Through this Chamber Music series, our chamber groups
are developing repertoire to perform at more remote parts of
Australia as part of our Community Outreach Program. As part
of this program, one of our wind quintets performed last month
at Karama Primary School just outside of Darwin to an audience
of indigenous and multicultural students.
I am immensely proud of the achievements of this Unit the past
three months. I hope you enjoy reading more about these and
other activities in which Air Force Band have been engaged, and
I look forward to seeing you at our concerts.
Squadron Leader Mathew Shelley | Commanding Officer
The Air Force Band has been the soundtrack
to my Air Force career, playing at parades
and ceremonies. They are the support act,
rarely the focus of the crowd’s attention.
It was with great excitement that I went
to the Sydney Myer Music Bowl to see the
Air Force Band perform in front of 25,000
people, where they be front and centre for
all to see.
The Sidney Myer Music Bowl was huge,
the diverse crowd stretching up over
the hill. Young kids were buried in their
phones. Friends and family were waving
and gesturing wildly to assemble the clan.
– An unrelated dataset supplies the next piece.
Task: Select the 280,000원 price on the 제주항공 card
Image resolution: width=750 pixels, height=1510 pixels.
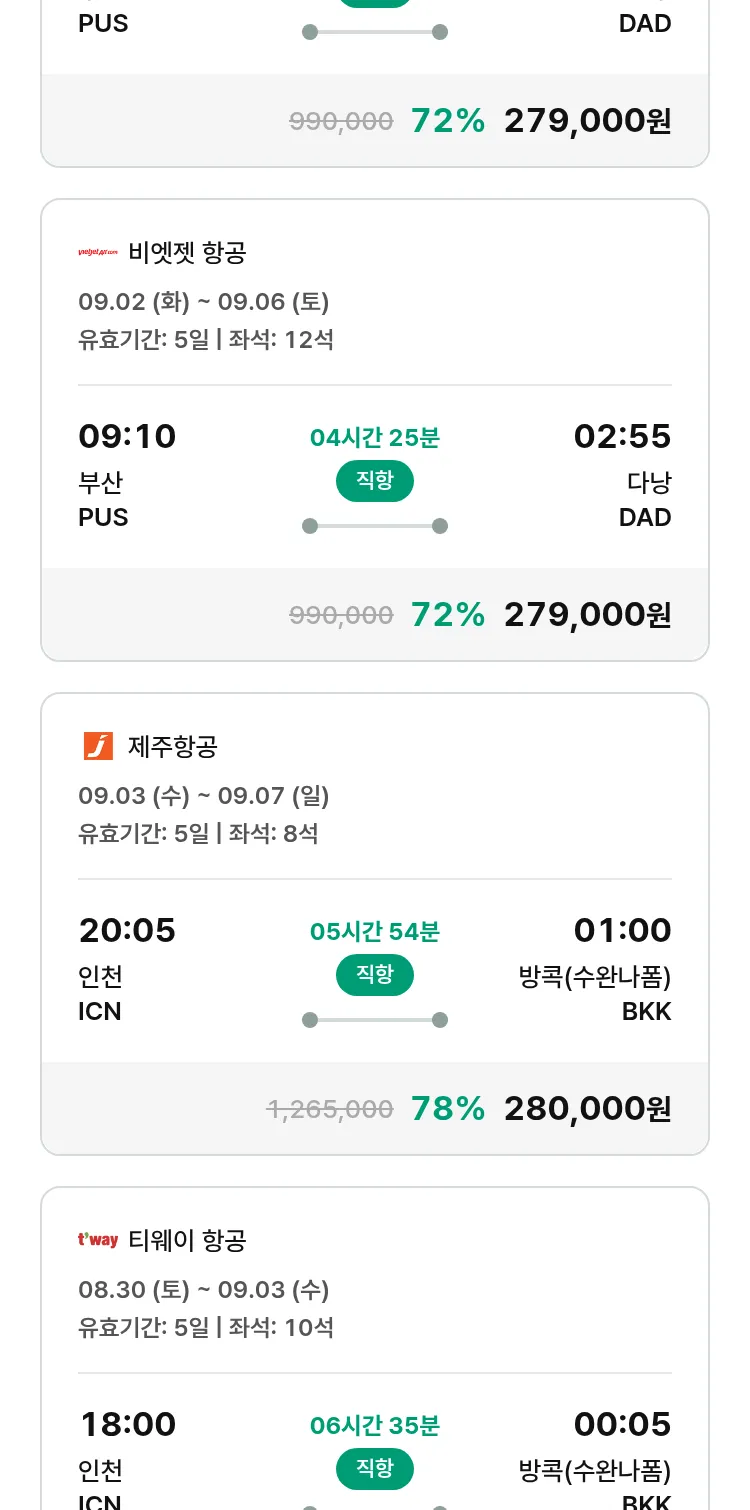Action: click(x=587, y=1108)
As the Commandant RAAF College with
the Air Force Band under command, I was
immensely proud. I felt like an excited father
while waiting for the band to perform.
As they came on stage, they looked too
small, swallowed by the bowl! My fears
were allayed as Shostakovich’s Festive
Overture proved that the Air Force Band
is bigger than it looks. They filled the
bowl; they seized attention, becoming the
focus. As ignored iPhones fell to side, I
watched the audience become aware of
Australia’s best military band. They gasped
as Squadron Leader Shelley recounted the
band’s gruelling itinerary over the past 12
months, exceeding that of many orchestras.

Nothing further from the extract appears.